The languages of the Muri Mountains have Jalaa-related substrata. Jalaa was presumably part of a larger phylum that Roger Blench refers to as Jalaaic, which was the original indigenous language phylum of the Muri Mountains. The earliest migrants to the Muri Mountains were like the Baa, followed by the Bikwin–Jen and then the Tula–Waja speakers and others. Chadic-speaking groups came later, followed by Jarawan and Jukunoid speakers, and finally Kaba Laka.

== History ==
Prior to the twentieth century, the Muri Mountains served as a place of refuge for populations moving to escape slave raiding. This was especially true after a jihad in 1804 created the Caliphate of Sokoto, in which a Fulani aristocracy ruled over significant parts of modern Northern Nigeria; numerous groups fled slave raids near the borders of the caliphate into impassable areas such as the Muri Mountains. After the caliphate was established the area around the Muri Mountains was raided for slaves by nearby emirates within it. The mountainous landscape and (at the time) extremely dense vegetation aided in defense against the emirates. Additionally, the Fulani emirates depended heavily on cavalry, which was ineffective in the mountains. Villages were strategically placed and well-defended.

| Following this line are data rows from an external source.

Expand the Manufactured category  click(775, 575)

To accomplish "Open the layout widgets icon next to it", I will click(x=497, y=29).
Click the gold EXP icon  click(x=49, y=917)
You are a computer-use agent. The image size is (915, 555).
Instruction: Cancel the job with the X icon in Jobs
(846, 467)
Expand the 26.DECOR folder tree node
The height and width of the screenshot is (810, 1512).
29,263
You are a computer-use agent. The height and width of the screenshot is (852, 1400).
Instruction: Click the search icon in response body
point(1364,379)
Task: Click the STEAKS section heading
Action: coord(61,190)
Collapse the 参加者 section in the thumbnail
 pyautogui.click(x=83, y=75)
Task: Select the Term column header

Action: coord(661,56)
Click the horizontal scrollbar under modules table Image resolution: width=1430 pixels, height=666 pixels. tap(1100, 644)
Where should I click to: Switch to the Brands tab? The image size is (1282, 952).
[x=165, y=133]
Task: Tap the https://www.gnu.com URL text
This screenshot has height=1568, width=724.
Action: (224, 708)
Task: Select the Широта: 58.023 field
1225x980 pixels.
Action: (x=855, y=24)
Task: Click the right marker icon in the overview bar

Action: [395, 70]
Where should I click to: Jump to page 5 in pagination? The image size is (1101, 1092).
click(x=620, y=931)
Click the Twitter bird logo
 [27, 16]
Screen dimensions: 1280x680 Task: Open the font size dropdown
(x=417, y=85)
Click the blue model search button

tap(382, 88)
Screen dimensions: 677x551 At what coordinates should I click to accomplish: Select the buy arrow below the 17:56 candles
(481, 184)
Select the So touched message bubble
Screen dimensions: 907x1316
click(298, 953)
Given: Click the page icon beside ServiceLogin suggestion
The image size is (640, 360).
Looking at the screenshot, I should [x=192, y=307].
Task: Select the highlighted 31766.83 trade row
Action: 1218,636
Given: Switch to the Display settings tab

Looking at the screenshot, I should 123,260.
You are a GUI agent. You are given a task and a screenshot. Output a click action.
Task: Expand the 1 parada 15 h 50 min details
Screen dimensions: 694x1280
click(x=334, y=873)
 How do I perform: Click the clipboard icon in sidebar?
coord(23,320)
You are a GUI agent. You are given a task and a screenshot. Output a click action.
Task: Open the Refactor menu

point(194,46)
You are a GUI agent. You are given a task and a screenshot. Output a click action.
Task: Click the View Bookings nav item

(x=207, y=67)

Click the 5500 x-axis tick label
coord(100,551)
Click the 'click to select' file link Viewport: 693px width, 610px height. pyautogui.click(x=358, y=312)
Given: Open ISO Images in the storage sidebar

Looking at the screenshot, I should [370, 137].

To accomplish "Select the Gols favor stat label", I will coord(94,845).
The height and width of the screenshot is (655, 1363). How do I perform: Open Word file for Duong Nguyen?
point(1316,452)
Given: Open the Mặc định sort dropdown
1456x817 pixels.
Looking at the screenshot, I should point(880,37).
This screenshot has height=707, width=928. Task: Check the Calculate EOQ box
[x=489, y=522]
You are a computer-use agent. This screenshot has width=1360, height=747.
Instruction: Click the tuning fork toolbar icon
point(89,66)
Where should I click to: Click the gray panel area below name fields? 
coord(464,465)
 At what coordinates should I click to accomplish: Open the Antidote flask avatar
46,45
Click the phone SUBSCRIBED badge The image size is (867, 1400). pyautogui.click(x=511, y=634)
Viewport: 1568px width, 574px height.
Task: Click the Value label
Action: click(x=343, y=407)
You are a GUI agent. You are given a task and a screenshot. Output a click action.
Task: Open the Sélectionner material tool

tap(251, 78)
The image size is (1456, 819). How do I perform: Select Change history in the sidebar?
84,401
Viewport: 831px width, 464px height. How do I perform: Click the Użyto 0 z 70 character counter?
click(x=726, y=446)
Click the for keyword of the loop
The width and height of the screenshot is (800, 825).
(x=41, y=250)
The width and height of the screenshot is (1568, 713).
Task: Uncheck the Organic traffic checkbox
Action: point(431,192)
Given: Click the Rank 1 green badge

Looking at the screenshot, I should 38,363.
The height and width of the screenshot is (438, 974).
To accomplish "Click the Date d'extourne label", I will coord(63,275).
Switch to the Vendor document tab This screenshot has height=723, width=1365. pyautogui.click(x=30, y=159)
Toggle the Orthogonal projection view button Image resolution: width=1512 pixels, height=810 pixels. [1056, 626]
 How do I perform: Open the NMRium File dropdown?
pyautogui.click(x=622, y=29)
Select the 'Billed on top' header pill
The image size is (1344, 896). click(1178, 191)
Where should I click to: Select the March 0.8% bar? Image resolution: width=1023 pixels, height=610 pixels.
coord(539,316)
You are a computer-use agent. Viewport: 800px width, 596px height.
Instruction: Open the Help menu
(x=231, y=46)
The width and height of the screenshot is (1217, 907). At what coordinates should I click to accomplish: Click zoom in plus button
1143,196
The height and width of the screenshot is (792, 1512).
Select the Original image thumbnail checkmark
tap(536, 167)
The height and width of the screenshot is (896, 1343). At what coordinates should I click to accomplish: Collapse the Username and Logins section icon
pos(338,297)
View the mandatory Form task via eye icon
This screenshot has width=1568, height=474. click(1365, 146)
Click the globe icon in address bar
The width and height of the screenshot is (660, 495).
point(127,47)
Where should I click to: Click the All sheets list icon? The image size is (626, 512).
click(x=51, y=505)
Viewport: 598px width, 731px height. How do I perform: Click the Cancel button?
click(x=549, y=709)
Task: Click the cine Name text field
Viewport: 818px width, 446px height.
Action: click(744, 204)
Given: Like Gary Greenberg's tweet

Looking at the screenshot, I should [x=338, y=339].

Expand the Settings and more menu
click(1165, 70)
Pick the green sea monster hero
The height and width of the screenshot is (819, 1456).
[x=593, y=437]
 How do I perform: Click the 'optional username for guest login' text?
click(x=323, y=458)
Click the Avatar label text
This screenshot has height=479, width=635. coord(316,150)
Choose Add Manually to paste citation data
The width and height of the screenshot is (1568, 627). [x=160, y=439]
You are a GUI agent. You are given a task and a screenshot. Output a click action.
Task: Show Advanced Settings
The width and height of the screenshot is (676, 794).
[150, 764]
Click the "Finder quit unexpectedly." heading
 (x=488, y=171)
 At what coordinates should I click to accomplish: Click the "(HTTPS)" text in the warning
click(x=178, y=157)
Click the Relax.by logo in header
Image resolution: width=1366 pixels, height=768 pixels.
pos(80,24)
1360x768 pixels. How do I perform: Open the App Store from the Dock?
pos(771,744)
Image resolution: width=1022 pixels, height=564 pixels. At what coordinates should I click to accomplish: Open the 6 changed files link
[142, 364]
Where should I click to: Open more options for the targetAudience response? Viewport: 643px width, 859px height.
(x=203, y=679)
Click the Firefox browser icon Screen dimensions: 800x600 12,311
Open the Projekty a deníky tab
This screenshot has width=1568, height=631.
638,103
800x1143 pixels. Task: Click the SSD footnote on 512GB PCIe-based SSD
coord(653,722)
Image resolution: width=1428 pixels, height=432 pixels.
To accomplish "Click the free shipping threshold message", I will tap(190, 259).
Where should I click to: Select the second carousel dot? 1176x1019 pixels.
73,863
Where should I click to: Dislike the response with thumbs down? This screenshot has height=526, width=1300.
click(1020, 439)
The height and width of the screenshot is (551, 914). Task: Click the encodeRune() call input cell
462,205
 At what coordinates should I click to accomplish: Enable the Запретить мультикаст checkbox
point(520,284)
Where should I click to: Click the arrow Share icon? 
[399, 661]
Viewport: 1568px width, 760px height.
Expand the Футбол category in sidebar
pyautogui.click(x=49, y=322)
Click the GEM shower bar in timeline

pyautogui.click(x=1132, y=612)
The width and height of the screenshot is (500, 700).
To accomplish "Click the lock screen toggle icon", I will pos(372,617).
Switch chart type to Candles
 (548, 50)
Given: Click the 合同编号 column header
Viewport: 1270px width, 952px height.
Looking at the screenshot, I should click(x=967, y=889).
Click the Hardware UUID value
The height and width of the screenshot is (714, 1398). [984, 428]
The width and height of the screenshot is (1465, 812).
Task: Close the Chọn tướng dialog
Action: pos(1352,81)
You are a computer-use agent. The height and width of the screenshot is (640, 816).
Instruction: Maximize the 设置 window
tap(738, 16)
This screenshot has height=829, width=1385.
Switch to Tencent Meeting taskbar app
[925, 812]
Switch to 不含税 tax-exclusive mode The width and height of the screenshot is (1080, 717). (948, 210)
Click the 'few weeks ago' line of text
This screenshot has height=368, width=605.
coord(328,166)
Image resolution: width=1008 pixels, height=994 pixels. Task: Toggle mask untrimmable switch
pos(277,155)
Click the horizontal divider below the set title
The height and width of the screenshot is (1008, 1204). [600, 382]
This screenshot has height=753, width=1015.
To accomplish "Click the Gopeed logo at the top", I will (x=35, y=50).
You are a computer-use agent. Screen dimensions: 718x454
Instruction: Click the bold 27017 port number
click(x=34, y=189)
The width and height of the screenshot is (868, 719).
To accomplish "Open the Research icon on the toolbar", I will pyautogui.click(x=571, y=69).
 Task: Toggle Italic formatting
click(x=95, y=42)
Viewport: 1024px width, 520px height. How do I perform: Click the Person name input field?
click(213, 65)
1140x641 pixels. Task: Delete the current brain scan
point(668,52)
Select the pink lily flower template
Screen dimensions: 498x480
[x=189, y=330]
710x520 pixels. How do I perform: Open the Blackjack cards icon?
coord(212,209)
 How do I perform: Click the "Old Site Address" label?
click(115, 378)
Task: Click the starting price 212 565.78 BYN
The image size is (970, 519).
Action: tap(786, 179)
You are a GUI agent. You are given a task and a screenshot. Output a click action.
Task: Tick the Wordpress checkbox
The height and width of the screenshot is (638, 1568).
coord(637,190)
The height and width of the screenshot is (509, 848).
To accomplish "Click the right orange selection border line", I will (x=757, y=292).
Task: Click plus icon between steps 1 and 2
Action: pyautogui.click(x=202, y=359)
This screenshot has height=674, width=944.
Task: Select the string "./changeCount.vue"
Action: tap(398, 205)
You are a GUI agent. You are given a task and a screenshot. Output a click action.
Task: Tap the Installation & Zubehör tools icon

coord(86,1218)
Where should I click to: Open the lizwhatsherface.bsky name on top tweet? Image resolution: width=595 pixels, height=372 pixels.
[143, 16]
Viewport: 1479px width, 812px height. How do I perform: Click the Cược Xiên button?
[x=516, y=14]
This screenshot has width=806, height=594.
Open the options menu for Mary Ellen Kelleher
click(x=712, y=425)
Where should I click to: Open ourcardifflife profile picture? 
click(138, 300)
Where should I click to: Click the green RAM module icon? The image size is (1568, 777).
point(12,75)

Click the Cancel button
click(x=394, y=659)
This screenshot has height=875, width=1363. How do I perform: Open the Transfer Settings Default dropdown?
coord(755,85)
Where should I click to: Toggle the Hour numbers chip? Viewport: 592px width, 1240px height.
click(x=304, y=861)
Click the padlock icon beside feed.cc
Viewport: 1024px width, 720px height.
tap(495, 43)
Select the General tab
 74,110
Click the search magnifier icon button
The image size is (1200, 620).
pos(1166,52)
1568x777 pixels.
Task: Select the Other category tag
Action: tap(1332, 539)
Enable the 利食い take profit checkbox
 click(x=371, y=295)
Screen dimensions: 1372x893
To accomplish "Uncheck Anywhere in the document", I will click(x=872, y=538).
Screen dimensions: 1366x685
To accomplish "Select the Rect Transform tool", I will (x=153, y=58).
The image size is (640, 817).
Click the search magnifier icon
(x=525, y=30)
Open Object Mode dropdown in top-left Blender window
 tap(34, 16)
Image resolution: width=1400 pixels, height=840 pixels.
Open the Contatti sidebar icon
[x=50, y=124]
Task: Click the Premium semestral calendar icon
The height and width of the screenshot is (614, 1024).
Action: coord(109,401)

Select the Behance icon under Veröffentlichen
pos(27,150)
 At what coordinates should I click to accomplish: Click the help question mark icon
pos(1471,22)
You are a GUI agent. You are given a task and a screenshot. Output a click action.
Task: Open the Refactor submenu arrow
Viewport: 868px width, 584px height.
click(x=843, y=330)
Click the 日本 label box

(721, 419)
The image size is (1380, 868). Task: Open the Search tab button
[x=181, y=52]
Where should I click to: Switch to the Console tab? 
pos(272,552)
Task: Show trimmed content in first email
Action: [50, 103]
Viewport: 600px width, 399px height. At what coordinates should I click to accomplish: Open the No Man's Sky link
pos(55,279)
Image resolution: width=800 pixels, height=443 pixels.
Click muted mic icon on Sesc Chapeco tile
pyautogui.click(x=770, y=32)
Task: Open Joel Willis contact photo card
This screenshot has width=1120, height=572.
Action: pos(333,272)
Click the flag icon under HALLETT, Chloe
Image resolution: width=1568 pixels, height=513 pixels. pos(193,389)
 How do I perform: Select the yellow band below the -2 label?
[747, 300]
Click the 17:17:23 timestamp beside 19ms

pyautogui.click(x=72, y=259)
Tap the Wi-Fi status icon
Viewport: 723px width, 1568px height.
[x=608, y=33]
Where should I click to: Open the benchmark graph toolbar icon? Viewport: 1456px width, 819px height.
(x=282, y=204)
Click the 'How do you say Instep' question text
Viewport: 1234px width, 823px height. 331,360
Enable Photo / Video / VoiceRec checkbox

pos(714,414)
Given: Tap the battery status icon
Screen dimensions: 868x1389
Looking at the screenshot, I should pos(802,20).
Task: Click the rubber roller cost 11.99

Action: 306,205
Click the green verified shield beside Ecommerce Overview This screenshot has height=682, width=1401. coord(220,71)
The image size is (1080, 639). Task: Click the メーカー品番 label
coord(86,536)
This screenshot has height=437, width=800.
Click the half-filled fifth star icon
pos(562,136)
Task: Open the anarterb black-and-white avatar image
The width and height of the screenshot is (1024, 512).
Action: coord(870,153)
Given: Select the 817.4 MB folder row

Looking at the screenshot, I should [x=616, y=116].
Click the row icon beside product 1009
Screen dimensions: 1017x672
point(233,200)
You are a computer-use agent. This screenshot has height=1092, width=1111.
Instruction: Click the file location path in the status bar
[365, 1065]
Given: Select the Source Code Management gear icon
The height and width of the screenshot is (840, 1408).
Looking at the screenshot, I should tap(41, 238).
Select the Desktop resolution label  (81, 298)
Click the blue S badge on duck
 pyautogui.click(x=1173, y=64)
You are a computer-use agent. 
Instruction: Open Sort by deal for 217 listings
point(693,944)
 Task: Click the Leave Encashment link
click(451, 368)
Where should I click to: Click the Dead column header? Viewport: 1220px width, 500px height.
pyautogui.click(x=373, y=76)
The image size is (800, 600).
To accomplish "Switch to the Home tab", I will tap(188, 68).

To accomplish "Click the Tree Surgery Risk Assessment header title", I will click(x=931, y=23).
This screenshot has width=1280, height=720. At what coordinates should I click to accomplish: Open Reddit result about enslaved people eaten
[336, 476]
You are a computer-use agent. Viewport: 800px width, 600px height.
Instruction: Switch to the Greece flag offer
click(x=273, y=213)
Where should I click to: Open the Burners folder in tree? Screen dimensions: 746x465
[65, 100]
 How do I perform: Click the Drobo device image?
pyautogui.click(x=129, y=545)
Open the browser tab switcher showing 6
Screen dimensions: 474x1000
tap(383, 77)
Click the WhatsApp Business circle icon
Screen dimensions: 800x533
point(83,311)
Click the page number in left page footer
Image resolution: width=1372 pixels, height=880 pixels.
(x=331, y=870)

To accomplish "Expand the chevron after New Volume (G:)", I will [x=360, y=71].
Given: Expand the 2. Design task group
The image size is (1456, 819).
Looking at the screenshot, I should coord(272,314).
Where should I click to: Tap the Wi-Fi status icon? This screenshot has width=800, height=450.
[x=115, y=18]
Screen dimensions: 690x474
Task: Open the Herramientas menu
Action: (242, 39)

The first Europeans to acquire thorough knowledge of the region and its people were the German explorers Eduard Vogel and Eduard Robert Flegel, in the 1800s. Most European travelers at the time went around the mountains rather than pass through them.

The societies within the Muri Mountains were never conquered by the nearby emirates, but were subjugated by the British in the early 1900s, who sent in punitive expeditions. The British conquest of the mountains was carried out by successive expeditions and patrols sent into the area and occurred over several years.